The first discipline St. Paul wants to instill in us, is to not be afraid of failure; but rather learn from it, and then turn the page. Our Christian faith reminds us that, right off the bat, the moment you and I came into this world, we are destined for greatness, but deeply prone to fall, to failure. This doesn’t mean of course, that we don’t try for greatness, to be the best man or woman God calls you to be. It means that you should try hard, but don’t take it hard when you fail. In fact, if we don’t fail often in our Christian walk, we might not be trying hard enough. Quarterback Phil Simms tells a story of another great coach Bill Parcels, who used to tell him, “if you aren’t throwing two interceptions per game, you aren’t trying hard enough.” All of the heroes of the Bible, from Moses, to David, from Peter to Paul-culminating in Jesus-all suffered great failures, but all learned the lesson that where we end God begins. His mercy and grace only become apparent and needed to us when we try, fall and fail. “Don’t drift along taking everything for granted,” coach Paul says, “Test yourself. If you fail the test, do something about it.”

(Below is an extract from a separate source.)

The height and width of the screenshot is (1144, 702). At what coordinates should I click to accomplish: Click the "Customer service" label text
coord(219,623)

Learning how to deal with failure, is step one, but the second discipline coach Paul shows us is how to properly deal with success. We’ve had so much success here at St. Hagop, look at our beautiful sanctuary and hall. We’ve had much success as Armenians in America and as individuals. We have every temptation to tell ourselves, my life is pretty good, no major crises, I’m cruising along fine. Well it is always cruising along fine, until it isn’t, and as your pastor I am often privileged to be called into these situations. My sadness, though, is when a person’s faith resources are not enough to meet the spiritual test they are given: a sickness, a problem child, marital problems, a death. If we take our faith for granted, we coast along during good times and therefore come up short when we most need it.

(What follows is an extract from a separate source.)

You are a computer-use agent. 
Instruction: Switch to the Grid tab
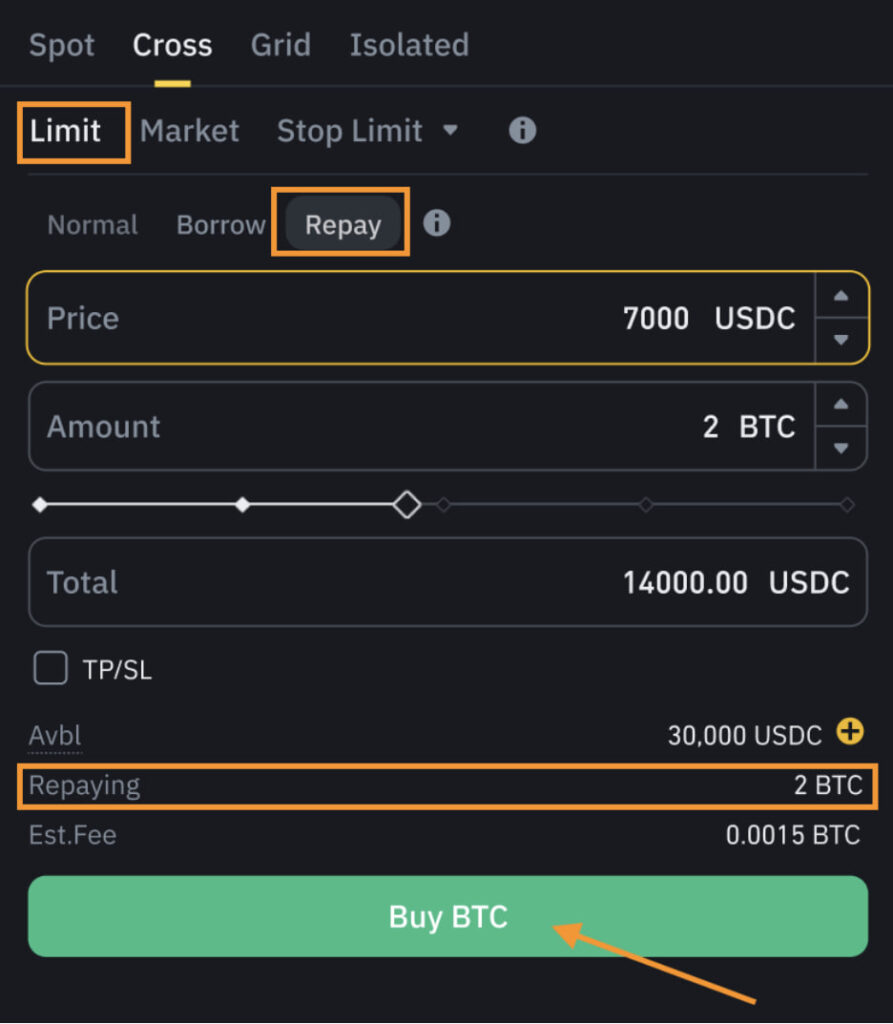click(x=281, y=44)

It’s too easy to take things for granted. Sure, you’re baptized in the Armenian Church, maybe you even come to church, heck, let’s say you’re the pastor of the church. But just because you’re baptized, you’re present, or were ordained, doesn’t automatically make a good disciplined Christian; no more than being born in America, makes you a good American citizen. It takes discipline, and daily examination, Paul says, to make sure that we aren’t complacent in our success, aren’t just going through the motions in our comfortable life and comfortable church, instead of realizing that the great tests of following Jesus, taking up our cross, giving all we can to the needy and forgiving our enemies; these are life-long challenges, that we are daily trying, never perfecting, but always maturing.

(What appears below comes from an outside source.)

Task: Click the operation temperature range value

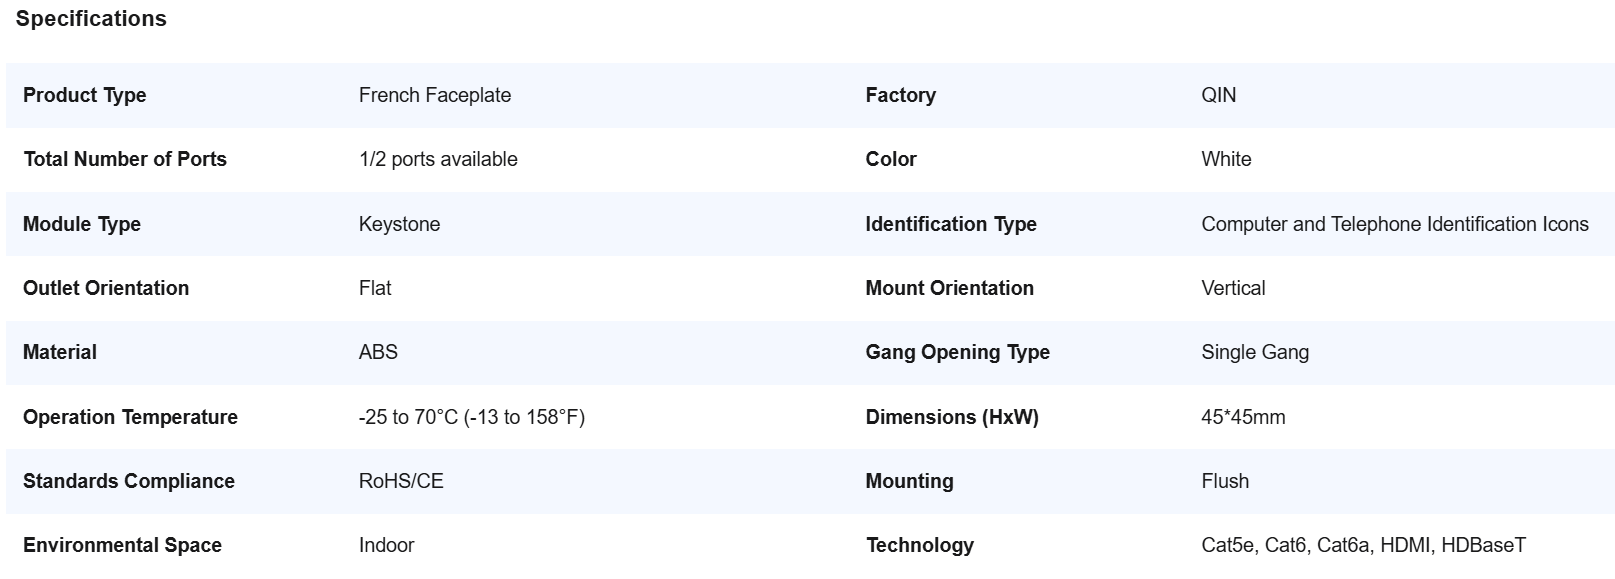Action: [x=471, y=417]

Now up until this point, there has been much overlap between coach Belichick and coach Paul; we need discipline, constant self-examination in all aspects of our life-be they sport, business, or faith-to to be the best we can be. But when you get to the heart of the matter-the drive to be your best self-it is here that our faith differs from any other endeavor in our lives. For where in sports or business we are normally driven to become greater than others, in faith we are driven to become our greatest self. That’s why Paul ends his motivational speech, and I end my words today with a question; “Do you not realize that Jesus Christ is in you?” For the challenge of your spiritual life is not to become someone better than you are, it is to become more fully who you are, because the God who made you dwells within. So yes “We’re On to Cincinnati!”-but then of course-are made for much greater places than these. Now and always…amen.